The word rolled out, throaty and muscular, a familiar battle cry of middle-aged parents navigating the treacherous interstates of America to reach a suburb by 2:00 on a Saturday.

After all, the jerk (not the word I used) nearly sideswiped us.


That’s how I explained my actions to my clearly mortified then eleven-year-old daughter, dressed in her shin guards and doused with sunscreen for the soccer match, who just watched me slam my middle finger against the glass of the window as the driver spend by.

My other daughter, eight at the time, almost immediately started to giggle, exchanging all-too familiar glances with her sister.


“Dad,” my eldest cautioned, gifted with the skill of arching her left eyebrow almost to her forehead while the other remained unbent.

“When do we get to start cussing?” my youngest asked.


I am not a man of instant wisdom, able to roll off great life lessons in pivotal moments. Once, when my girls used a curtain as a vine to swing across the room of our rented beach house, resulting in the entire window treatment being ripped out of the wall on the second day of our vacation, I made them pack their bags and say goodbye their grandparents before my wife calmly diffused the situation.


But at that moment, the answer to my daughter’s question struck me. The clouds of doubt and uncertainty that hover over all parents parted, a beam of pure light of fatherly greatness descending from the heavens.

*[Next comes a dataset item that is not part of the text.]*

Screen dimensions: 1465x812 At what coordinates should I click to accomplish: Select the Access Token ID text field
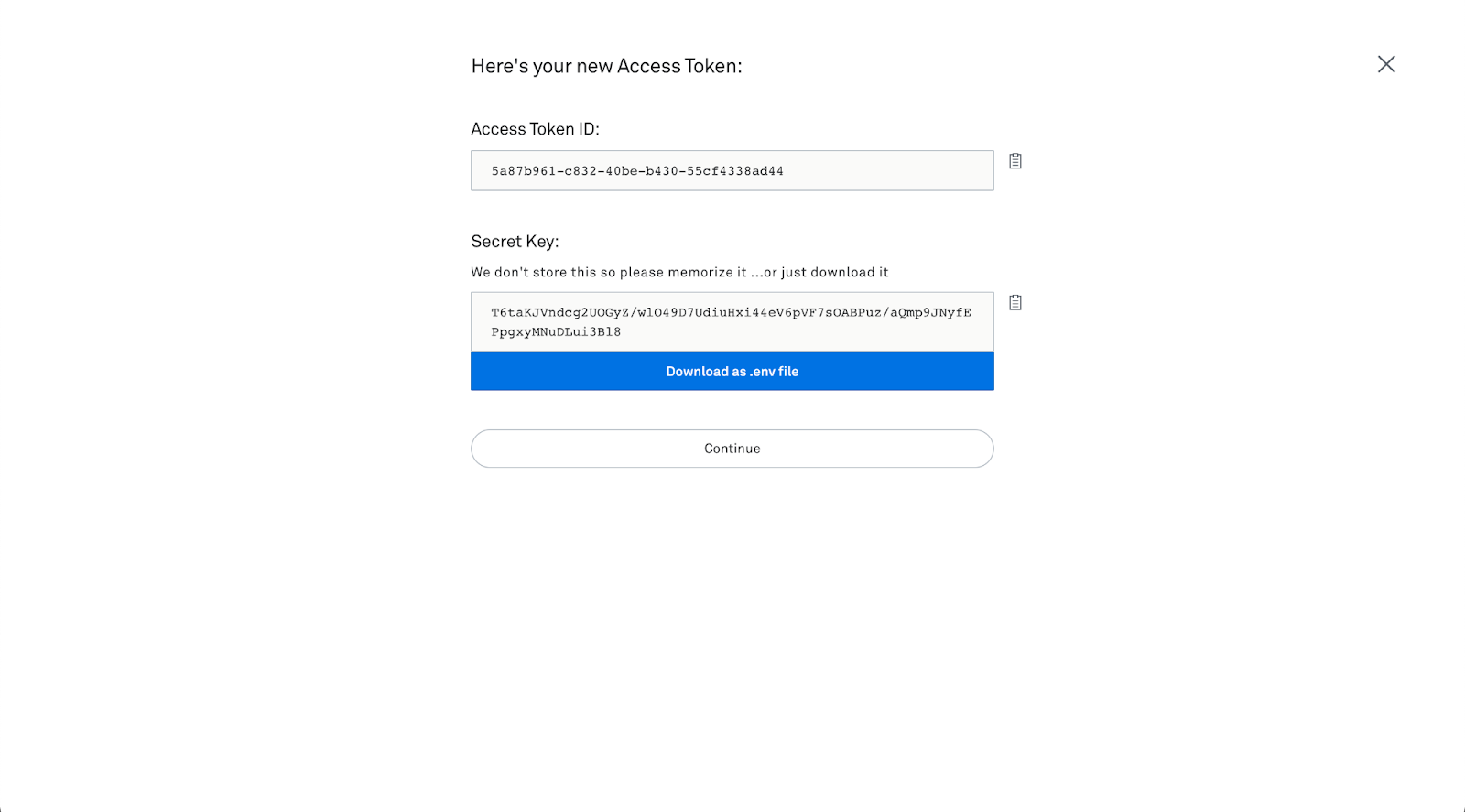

“When you earn it,” I replied, clearly glowing at this point.


“Earn it?” my youngest asked.


I probably mumbled something about not telling their mother about my outburst (which they did), but it got me thinking about the implications of using the oft-described “foul language,” which I refer to as “everyday language.”


What does it say about those of us who drop the F bomb, speak the S word, and cringe when others disguise curse words, trying to wrap them in the gossamer cloth of “shoot” and “darn it.”


And (gasp), what if we say them in front of our children?


The answer, I think, is to raise our kids correctly by letting them know that curse words can only be wielded by those who reach a certain age. Like driving a car, being able to vote, drinking legally. We do all these in front of our children; badges of maturity that can only be achieved with adulthood.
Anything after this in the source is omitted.